The performance of the GOBI method was satisfactory, as shown in the comparative analysis section. Many state-of-the-art methods have been developed for classification tasks, but RNN-inspired stochastic imputation is still a growing area of data scientific research. In this study, only EHR data in the MIMIC databases were used for imputation. However, the GOBI method works well for many other datasets, as well, and provides fairly good estimation [
10]. As seen in
Table 6, the GOBI model has greater accuracy and lower variance.
GOBI method has several advantages, as well. It takes less time to train since GRU cells are simpler to compute and have fewer parameters. Even with very large datasets, it works relatively faster than most RNN-based techniques [
15,
26]. Besides, the GOBI method is quite accurate as compared to many algorithms currently available. Although the performance might vary from dataset to dataset, still it should be fairly competitive overall.
The GOBI method has high potential in data science sectors. It should be very useful for analyzing large datasets with a high amount of missing values. It might have broad impacts in healthcare, manufacturing industries, process improvement, etc., because most of these sectors typically deal with missing data or have physical constraints for time-sensitive data collection. The GOBI method can deal with these types of problems, providing a good solution with an acceptable error margin.

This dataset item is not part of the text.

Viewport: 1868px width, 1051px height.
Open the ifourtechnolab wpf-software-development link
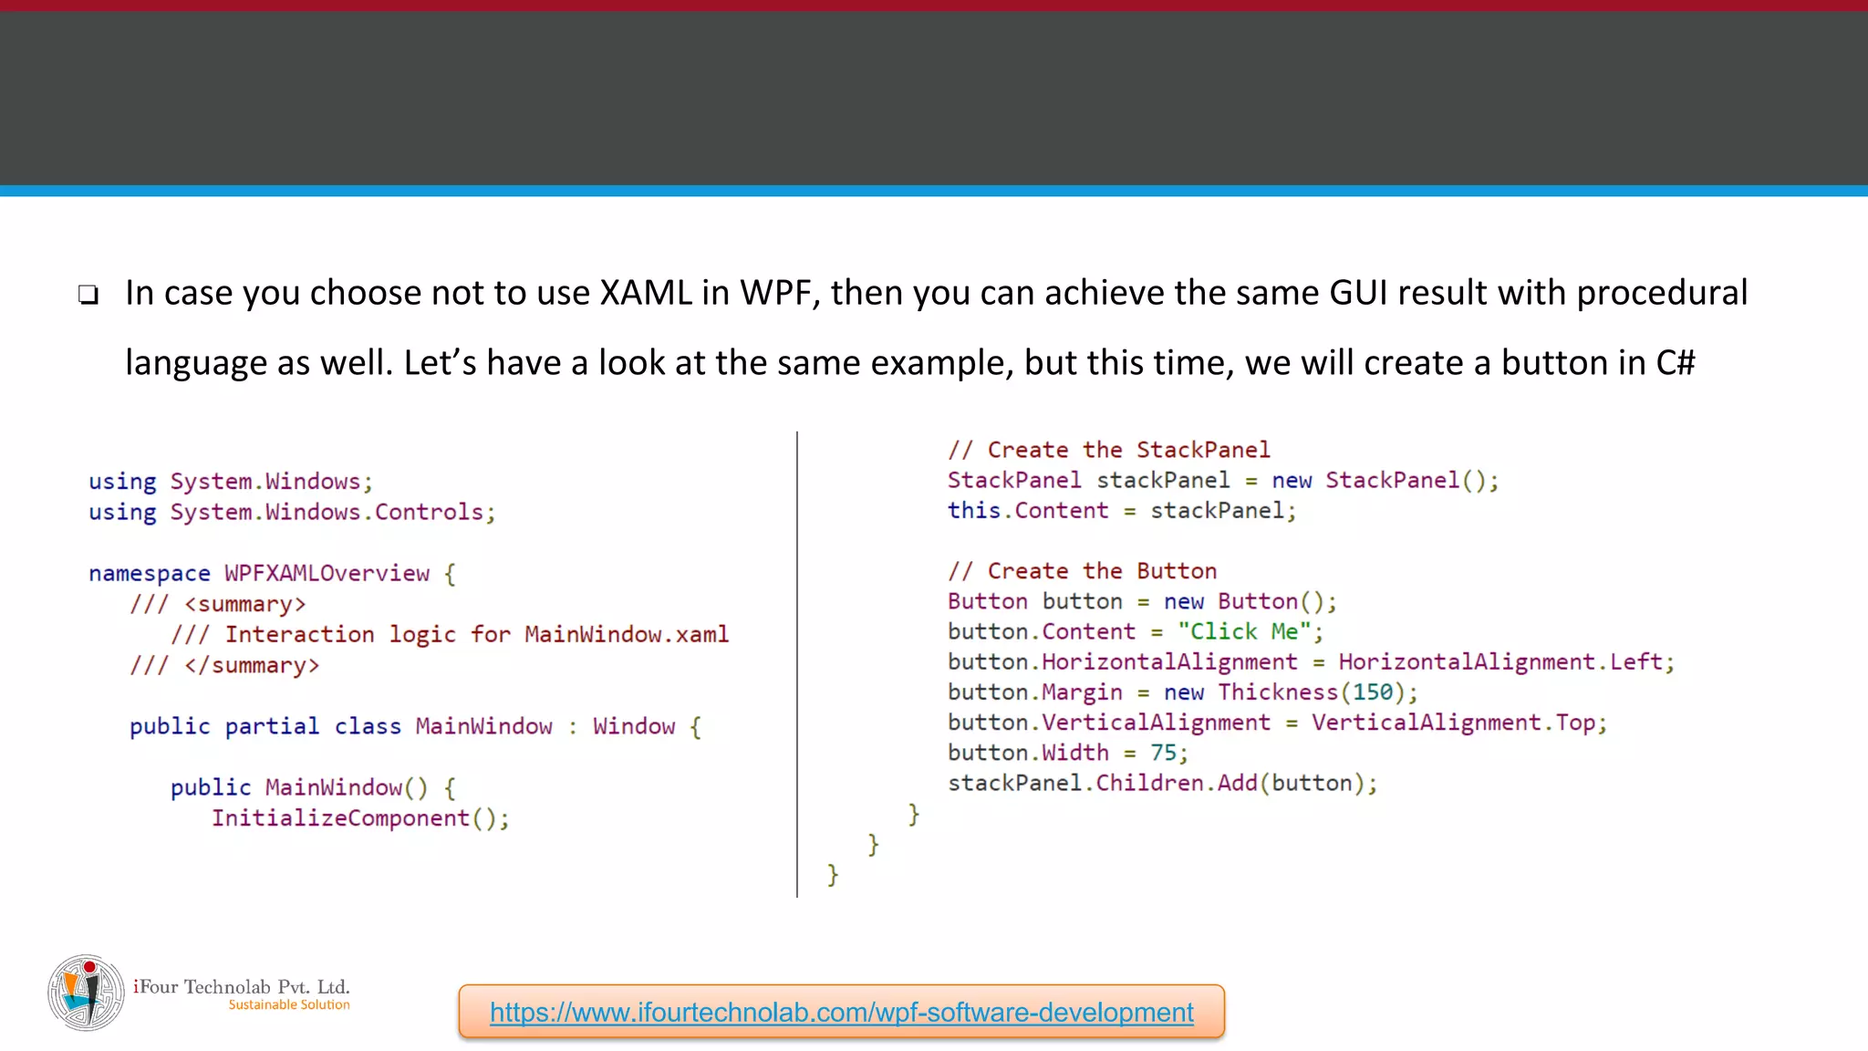tap(841, 1012)
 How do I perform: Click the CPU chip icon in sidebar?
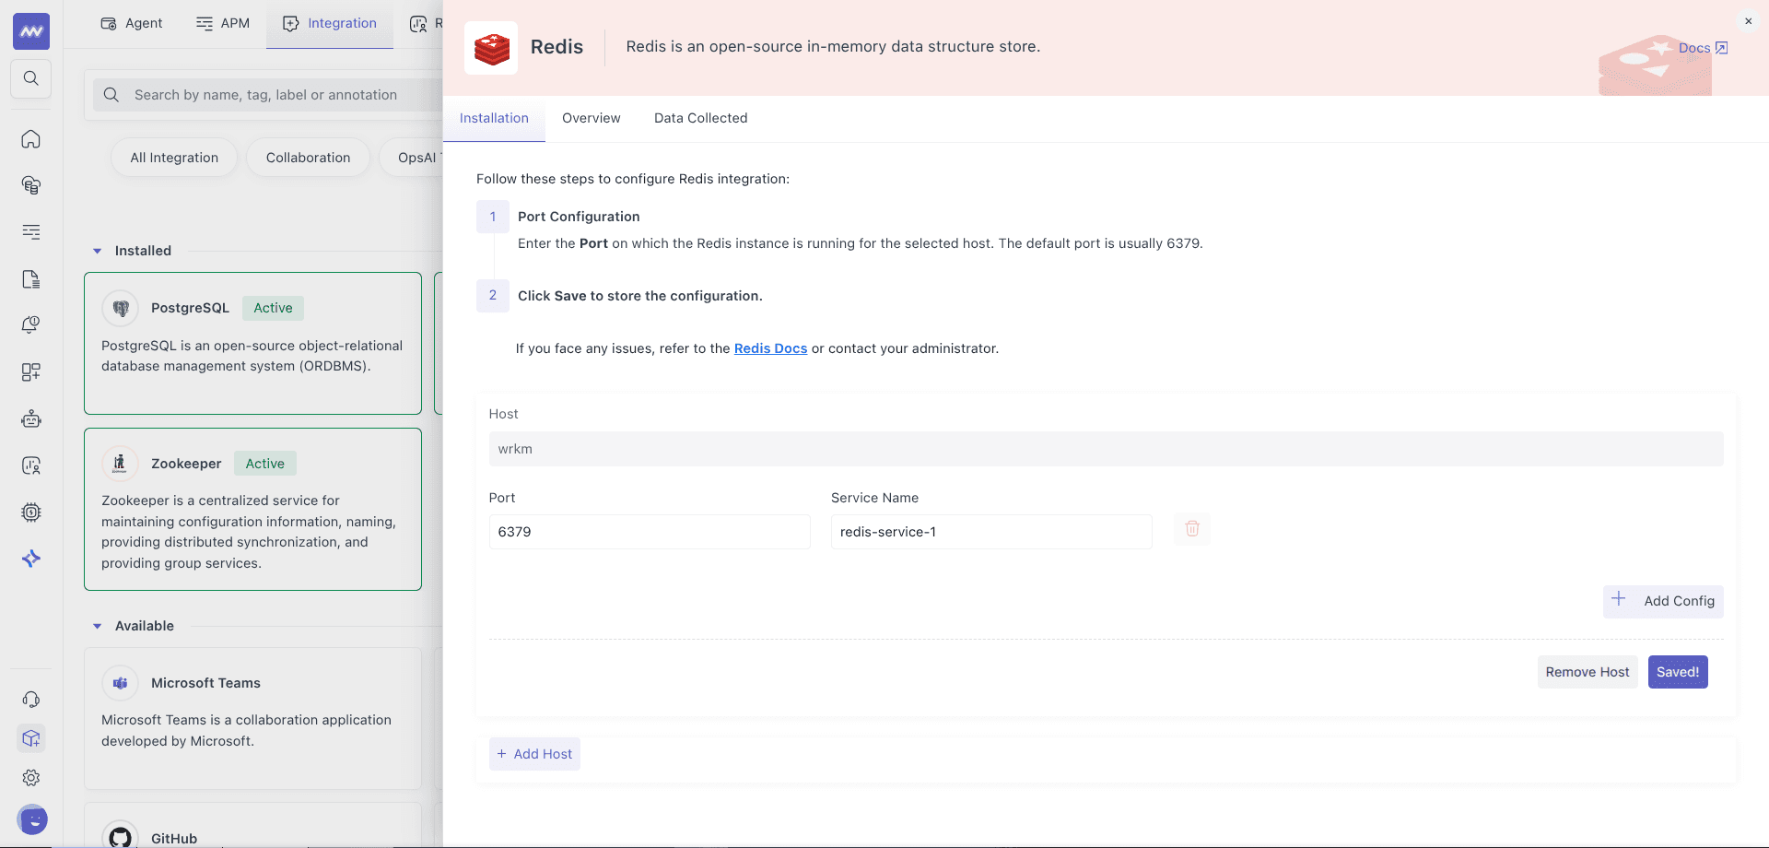[31, 512]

The imputation algorithm presented here is of great importance due to the increasing number of missing values in EHRs. It is very common to have more than 50–60% missing values per channel in EHR time series data. Each patient has some set of demographics, which vary greatly from one patient to the other. Therefore, it is difficult to impute records of one patient based on another. There is hardly any way around this since some patients might not have any measurement for a particular channel or item. As mentioned earlier, the EHR time series data might have some underlying dynamics that might not be approximated well by the stochastic Weiner process. This opens up a great opportunity for further research. As for standard oscillating behaviors, there are many well-established equations to represent the internal dynamics. As shown in many recent articles, the simulated data for standard oscillations can be accurately estimated by the Weiner process. However, this might not be the case for most real-life EHR time series data. The proposed method not only imputes the time series data, but also provides an estimation of the level of uncertainty that the imputed values represent. In the proposed model, the Bayesian estimation is coupled with an LSTM cell. This allows for the update to happen only when there are available values. The missing values are then inferred from the resulting imputed time series. The target is to predict the mean imputed values as close as possible to the actual values. The log variance needs to be smaller as well, since higher levels of uncertainty are much more difficult to propagate and can easily jeopardize the entire predictive model. In most common imputation methods, the mean-squared error is minimized. The proposed method uses two losses (pre and post) before and after Bayesian estimation, which are useful to decide whether the new observational update reduces the error. The two loss functions (negative log likelihood and KL divergence) are well established and widely used in ML techniques. Considering these issues, further research can be concentrated on developing an imputation method that could efficiently learn the dynamics of the underlying process instead of assuming a Weiner process in every case. This would significantly boost performance in complex EHR data.